Adalah Sasana yang ‘terperangkap’ dalam hal-hal yang sudah menjadi sebuah keharusan bagi dirinya, mengikuti berbagai aturan yang sebenarnya bertolak-belakang dengan hatinya. Ia dipaksa mencintai sesuatu yang bukan menjadi kehendaknya, melainkan kehendak Ibu dan Ayahnya. Justru Sasana seperti menemukan sesuatu yang baru dan menarik saat mendengarkan lagu dangdut bukan lagu klasik atau berkelas lainnya yang ‘dipaksa’ diperdengarkan oleh orang tuanya. Disamping itu, Sasana begitu menyayangi Melati—Adiknya namun disisi lain Sasana menyimpan suatu perasaan iri pada Melati. Ia ingin menjadi bebas seperti Melati, ia ingin menjadi seperti Melati—sosok perempuan yang manis, cantik dan begitu lembut. Sasana membenci tubuh laki-lakinya terlebih saat ia menerima perlakuan kasar dan tidak menyenangkan lainnya oleh teman-teman SMA-nya. Pergejolakan demi pergejolakan harus Sasana hadapi. Demi sebuah jawaban atas pertanyaan yang selalu hadir dalam kehidupannya. Tentang pencarian jati diri dan jawaban atas arti kebebasan. Di tengah pencariannya, Sasana bertemu dengan orang-orang baru saat sedang berkuliah di Malang. Cak Man dan Cak Jek namanya, Cak Man—seorang pemilik warung kopi tempat dimana awal mula Sasana menemukan dirinya yang lain. Lewat Cak Jek pikiran dan hati Sasana mulai tergerak untuk mengambil sebuah pilihan. Pilihan yang dapat mengantarkan Sasana pada kebahagiaan. Bersama Cak Jek, Sasana mulai menjelma menjadi sosok Sasa. Lewat Sasa, Sasana menemukan dunia baru. Ia mulai menemukan kebahagiaanya; menyanyi dangdut, bergoyang, menjadi biduan. Sasana dan Cak Jek mencari ‘kehidupan’ mereka, mengamen dari satu tempat ke tempat yang lainnya tak lain untuk menyalurkan hasrat yang ada di dalam hati mereka berdua. Di dalam perjalanan mereka berdua, ada orang-orang baru yang bermunculan seperti Memed dan Leman serta orang-orang Marjinal. Ada begitu banyak konflik pelik dalam hidup Sasana dan Jek yang menuntut mereka untuk dapat menyelesaikannya dengan baik. Demi mencari sebuah kebebasan, ya kebebasan jiwa dan hati!
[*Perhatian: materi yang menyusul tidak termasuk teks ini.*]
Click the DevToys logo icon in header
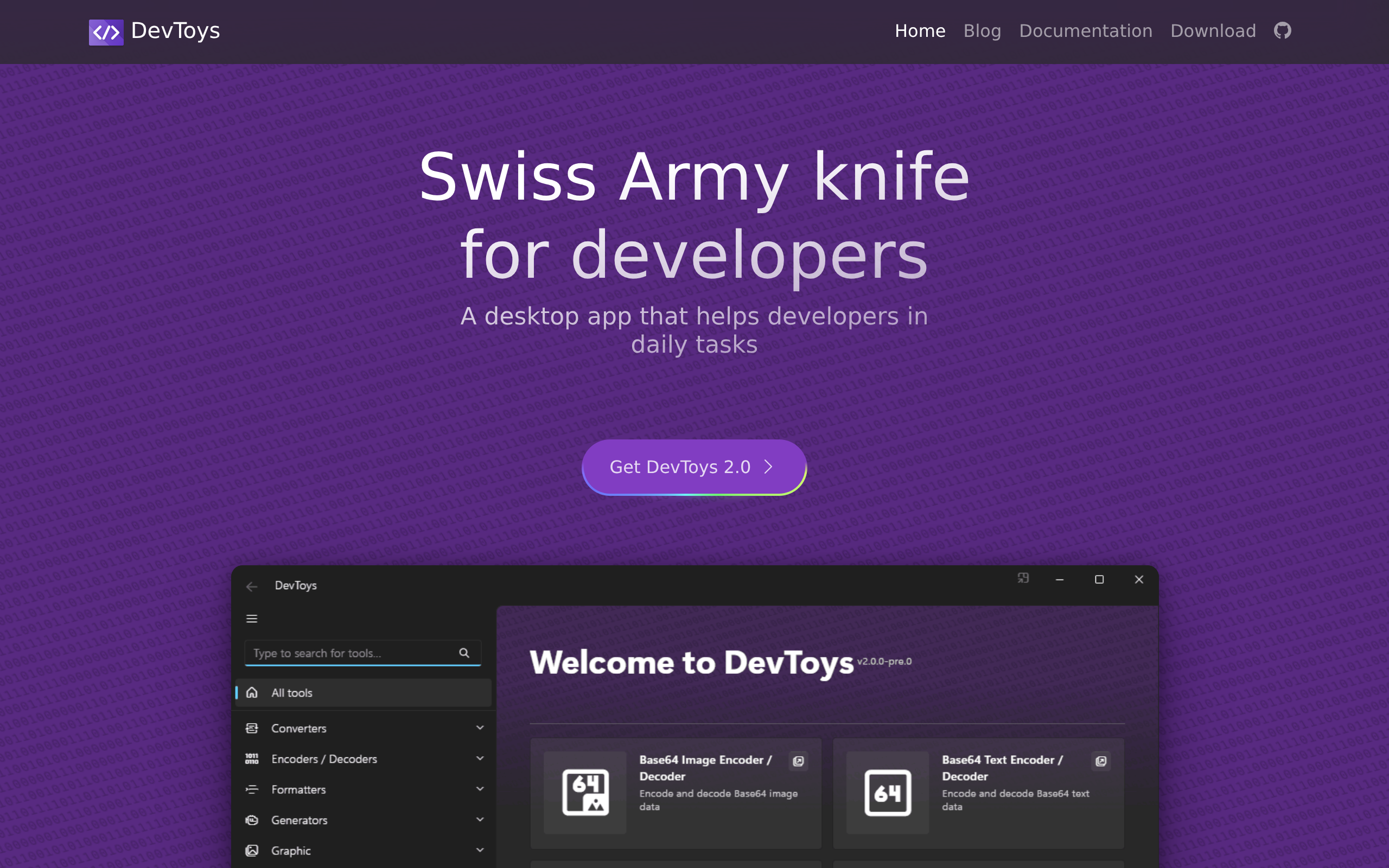 click(106, 31)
Sedikit cerita, novel ini sebenernya sudah ada bersama saya sejak Desember 2013 lalu. Novel yang berhasil saya dapatkan langsung dari penulisnya lengkap dengan tanda tangannya karena saya berhasil menjawab pertanyaan dalam sebuah acara seminar yang diadakan di Kampus saya yang menghadirkan Okky Madasari sebagai tamunya. Dan sejak saat itulah, saya baru benar-benar mengenal Okky Madasari. Mbak Okky ini menjadi pemenang dalam Khatulistiwa Literary Awards 2012 lalu. Dan dari acara seminar itu saya baru tahu bahwa memang Mbak Okky selalu menganggkat masalah-masalah sosial dalam setiap tulisannya. Entrok, 86, Maryam dan yang terakhir Pasung Jiwa sama-sama memiliki benang merah yang sama yaitu tentang masalah sosial yang terjadi di masyarakat walau dari segi pengemasannya tentu berbeda. Pasung Jiwa adalah novel pertama karya Mbak Okky yang saya baca.
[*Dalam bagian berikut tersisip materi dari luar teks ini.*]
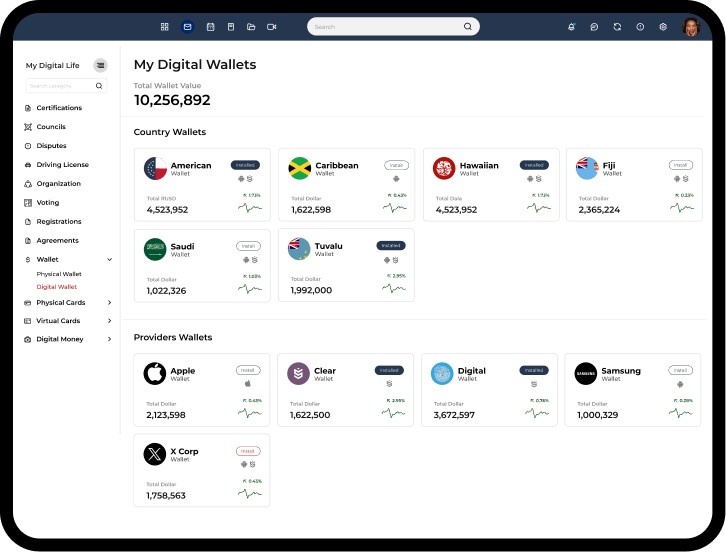This screenshot has width=726, height=552.
Task: Focus the top Search field
Action: pyautogui.click(x=387, y=27)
Novel Pasung Jiwa ini adalah buku kedua setelah Tarian Bumi-nya Oka Rusmini yang membuat saya ikut berpikir tentang apa maksud serta tujuan ceritanya; ikut menyelami karakter tokoh-tokohnya. Dan ya, keduanya sama-sama menyelipkan kritikan di dalam ceritanya. Bedanya, Tarian Bumi mengangkat tema yang lebih ke arah budaya sedangkan Pasung Jiwa lebih ke masalah sosial mengenai isu-isu sosial yang ada di masyarakat. Dari segi cerita tentu Pasung Jiwa dan Tarian Bumi sama-sama memiliki magnet yang kuat.

Di dalam Pasung Jiwa dengan beraninya Mbak Okky menggandeng tema tentang transgender yang dihadirkan lewat sosok Sasana. Selain itu, ada juga kritikan-kritikan sosial yang diwakilkan oleh tokoh-tokoh Jaka Wani (Jek), Memed dan Leman, orang-orang Marjinal, Benua, Marsita, para buruh, Elis, Kalina. Saya bisa bilang bahwa novel ini begitu pelik dengan konflik yang dihadirkan di dalamnya. Tidak hanya soal masalah transgenre tapi merembet ke masalah lainnya seperti tentang buruh, anak-anak jalanan, dan orang-orang marjinal yang seringkali masih dipandang sebelah mata oleh sebagian orang, dan masalah sosial lainnya. Di dalam Pasung Jiwa semua dibeberkan secara blak-blakan, konflik-konflik pelik yang terjadi begitu menghujam. Saya cukup spechless, entah harus berkomentar apa :D

Pasung Jiwa mengambil setting tahun 90-an. Saat masih terjadi kerusuhan dimana-mana, saat rakyat sedang susah akibat krisis moneter. Sudut pandang yang digunakan dalam novel ini adalah sudut pandang orang pertama. Sasana dan Jaka Wani bergantian menceritakan kisah mereka masing-masing dari sudut pandangnya.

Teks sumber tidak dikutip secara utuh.